By Chen Jianbin (Funkye), Github ID: a364176773
Seata is an open-source distributed transaction solution with more than 18,100 stars. The Seata community is highly active. It is committed to providing high-performance and easy-to-use distributed transaction services under the microservice architecture. This article will analyze the implementation principle of Seata-AT so users can have a deeper understanding of the AT mode.
Seata defines the framework of global transactions. A global transaction is defined as the overall coordination with several branch transactions:
The processing of global transaction by Seata is divided into two phases:
The Seata transaction mode refers to the behavior pattern of branch transactions running under the global transaction framework of Seata. For accuracy, it should be called branch transaction mode.
Different transaction modes differ in that branch transactions use different methods to achieve the goals of the two phases in the global transaction. That answers the following two questions:
First, let's take a look at how TCC transactions are integrated into the Seata transaction framework:
It looks very similar to the Seata transaction framework diagram. The differences are that the RM is responsible for the try execution of the first phase and the confirm and cancel operations of the second phase. Both transaction modes use TM to begin transactions. RM executes the first phase try method after being called by TM. When the call procedure is completed, TM informs TC of the second phase execution. Then, the TC drives the RM to execute the second phase This process gives a notification to RM to execute the confirm or cancel operation.

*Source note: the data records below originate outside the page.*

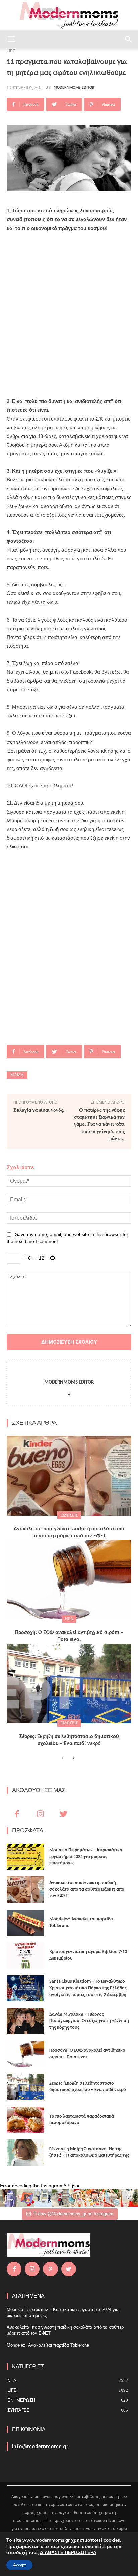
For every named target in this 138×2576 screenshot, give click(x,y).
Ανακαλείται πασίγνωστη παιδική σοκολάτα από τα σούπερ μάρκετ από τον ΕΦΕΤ (86, 1889)
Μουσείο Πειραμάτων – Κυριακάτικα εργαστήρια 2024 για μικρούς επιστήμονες (85, 1857)
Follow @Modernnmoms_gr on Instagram (73, 2213)
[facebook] (69, 1393)
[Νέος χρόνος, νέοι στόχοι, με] (60, 2198)
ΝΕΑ (69, 1619)
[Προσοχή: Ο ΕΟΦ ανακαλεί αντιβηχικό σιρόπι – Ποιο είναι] (69, 1579)
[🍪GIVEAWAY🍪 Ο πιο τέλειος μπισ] (95, 2198)
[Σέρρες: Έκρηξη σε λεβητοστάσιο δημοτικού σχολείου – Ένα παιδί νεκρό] (69, 1683)
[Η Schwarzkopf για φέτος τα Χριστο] (112, 2198)
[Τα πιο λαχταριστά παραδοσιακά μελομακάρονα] (25, 2120)
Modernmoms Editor (74, 88)
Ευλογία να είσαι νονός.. (39, 1110)
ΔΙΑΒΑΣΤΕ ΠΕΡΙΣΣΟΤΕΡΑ (68, 2552)
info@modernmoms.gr (40, 2446)
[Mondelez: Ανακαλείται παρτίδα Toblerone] (25, 1923)
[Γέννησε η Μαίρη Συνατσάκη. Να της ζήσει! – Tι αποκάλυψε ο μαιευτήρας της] (25, 2152)
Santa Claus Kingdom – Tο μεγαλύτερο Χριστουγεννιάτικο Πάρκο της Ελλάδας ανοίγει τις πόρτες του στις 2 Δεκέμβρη (88, 1988)
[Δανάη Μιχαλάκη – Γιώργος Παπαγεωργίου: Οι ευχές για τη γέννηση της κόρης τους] (25, 2021)
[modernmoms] (69, 15)
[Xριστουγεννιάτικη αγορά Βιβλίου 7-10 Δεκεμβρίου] (25, 1955)
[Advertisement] (69, 310)
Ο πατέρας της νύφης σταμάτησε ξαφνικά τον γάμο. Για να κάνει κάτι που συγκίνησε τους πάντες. (99, 1124)
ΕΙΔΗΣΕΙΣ (69, 1515)
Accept (19, 2565)
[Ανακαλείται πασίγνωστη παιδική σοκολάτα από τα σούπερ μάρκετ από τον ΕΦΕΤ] (69, 1476)
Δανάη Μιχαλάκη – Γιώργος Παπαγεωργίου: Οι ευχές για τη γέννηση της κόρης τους (89, 2021)
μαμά (17, 1075)
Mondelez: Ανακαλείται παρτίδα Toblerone (48, 2345)
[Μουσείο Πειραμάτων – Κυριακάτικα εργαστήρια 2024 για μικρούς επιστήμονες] (25, 1857)
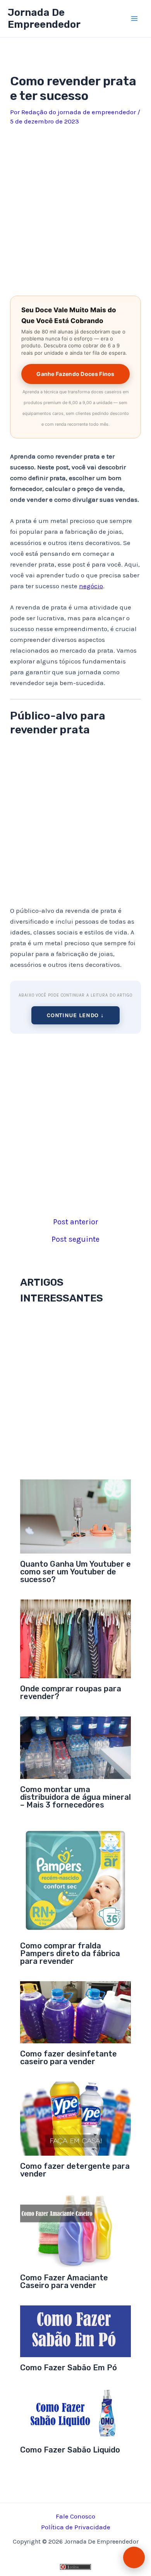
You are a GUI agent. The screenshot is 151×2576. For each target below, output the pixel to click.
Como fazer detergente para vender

As shown in the figure, the XA Mode means that the Seata underlying layer uses XA interfaces for automatic processing at the first and second phases. For example, in the first phase, the RM of XA creates XAConnection through a proxy user data source. Then, it performs the XA transaction (XA start) and XA-prepare. Any XA operations will be persisted during this period, and they can be restored even in the downtime. In the second phase, the TC notifies the RM to perform the commit or rollback operation on the XA branch.
Structured Query Language (SQL) statement: update product set name = 'GTS' where name = 'TXC'.
The first phase execution process is unperceivable to users. The user-side SQL statements remain unchanged. What happens in the first phase of the AT mode? The question will be answered below:
According to the preceding example, the AT pattern is an automatic compensation transaction. The following part will describe what the AT mode does.
Let's take a look at this figure:
Many people may have questions when they see the preceding figure. This is the schematic diagram of the non-intrusive AT mode. First, the user enters from the interface to the transaction beginner. For the business developer, the beginner entry is just a business interface. The SQL statements and returning of response information to the client are the same. The difference is that the users' SQL statements are managed by Seata proxy. The Seata-AT mode perceives and operates all users' SQL statements to ensure consistency.
How does Seata-AT achieve non-intrusive mode?
As shown in the figure, Seata will automatically act as the proxy for the user's DataSource when the application starts. Users that are familiar with Java Database Connectivity (JDBC) operations are usually familiar with the DataSource. Knowing the DataSource makes it easier to master the data source connections. Therefore, through some little tricks, there is no perception of invasion for users.
After that, when a business request is sent, and the SQL statement is executed, Seata parses the user's SQL statements and extracts the table metadata. Then, Seata generates pre-images and saves post-images after SQL statement executions through running the business SQL statements. The post-image will be described later in this article. After the row lock is generated, Seata carries the row lock to the Seata-Server, which is the TC side during the branch registration.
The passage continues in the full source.